Technical Tip: Traffic is not hitting the newly created policy

Scenario:

• A more specific route was added.
• A new policy was created above the existing policy.
• Test done from connected PC with ip 10.x.x.173 to 8.8.8.8 (ping).

From the forward traffic logs, traffic is still hitting the previously configured policy.

The following needs to be done:

1. Ensure that the policy is created correctly (source and destination interface) and policy match tools should show that traffic is matching the new policy.

Confirm the direction of the policy is as intended. In this example, it should be from port2 to IPsec. 

Policy lookup tools show that the traffic would match the new policy, which means the policy order is correct. 

2. Check if there is any existing session.

    

   diag sys session filter src <source ip>

   diag sys session filter dst <destination ip>

   diag sys session list 

    

   

    

    

3. Noticed that there are existing sessions where the duration is much longer than the created policy.

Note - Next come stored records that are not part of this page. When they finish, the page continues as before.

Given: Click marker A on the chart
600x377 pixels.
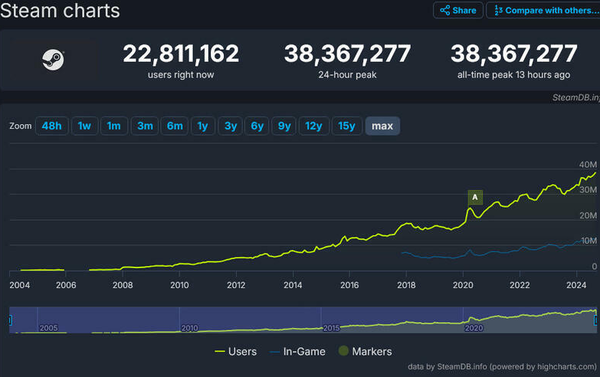Looking at the screenshot, I should (x=475, y=197).
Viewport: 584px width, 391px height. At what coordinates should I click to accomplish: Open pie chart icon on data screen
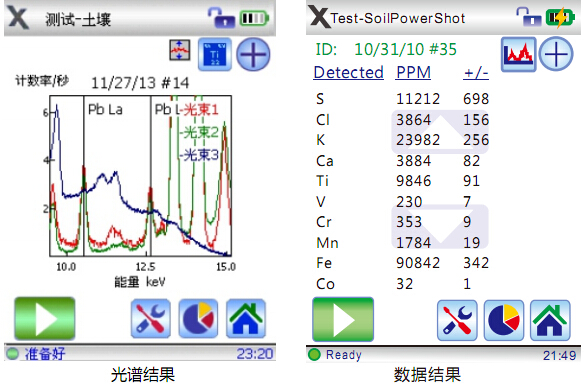pos(504,320)
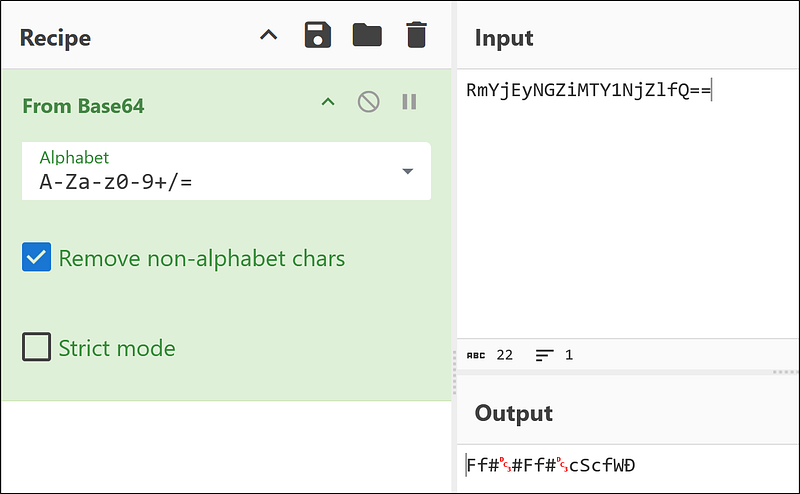This screenshot has width=800, height=494.
Task: Collapse the From Base64 operation chevron
Action: pos(327,102)
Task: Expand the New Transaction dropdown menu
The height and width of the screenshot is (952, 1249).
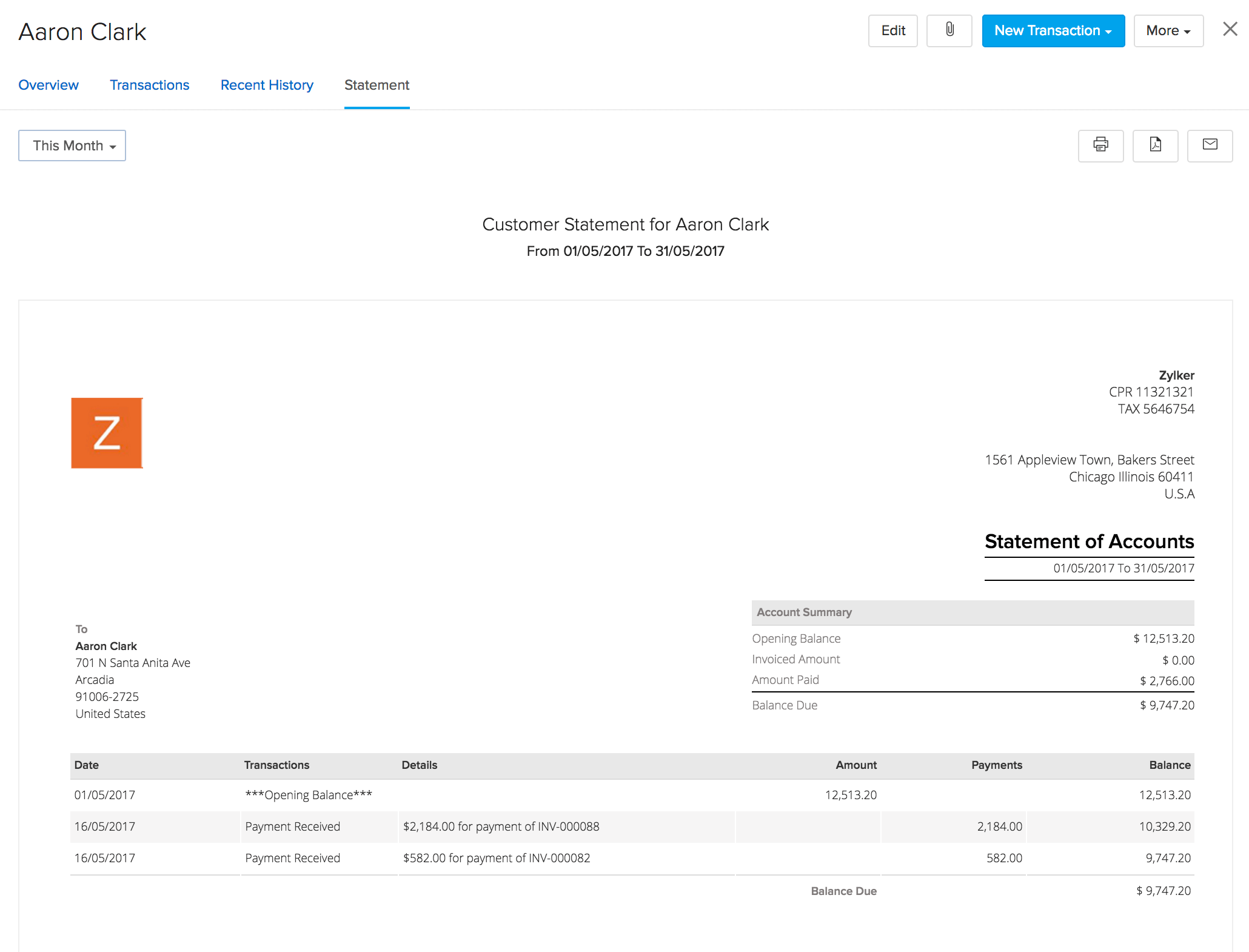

   For such cases, it is necessary to clear the existing session 

    

   diag sys session filter src <source ip>

   diag sys session filter dst <destination ip>

   diag sys session list     --> This will list current active sessions that match the above filter.

   diag sys session clear   --> This will only clear the session that matches the above filter.

    

   After the session is clear, traffic should able to match the newly created policy.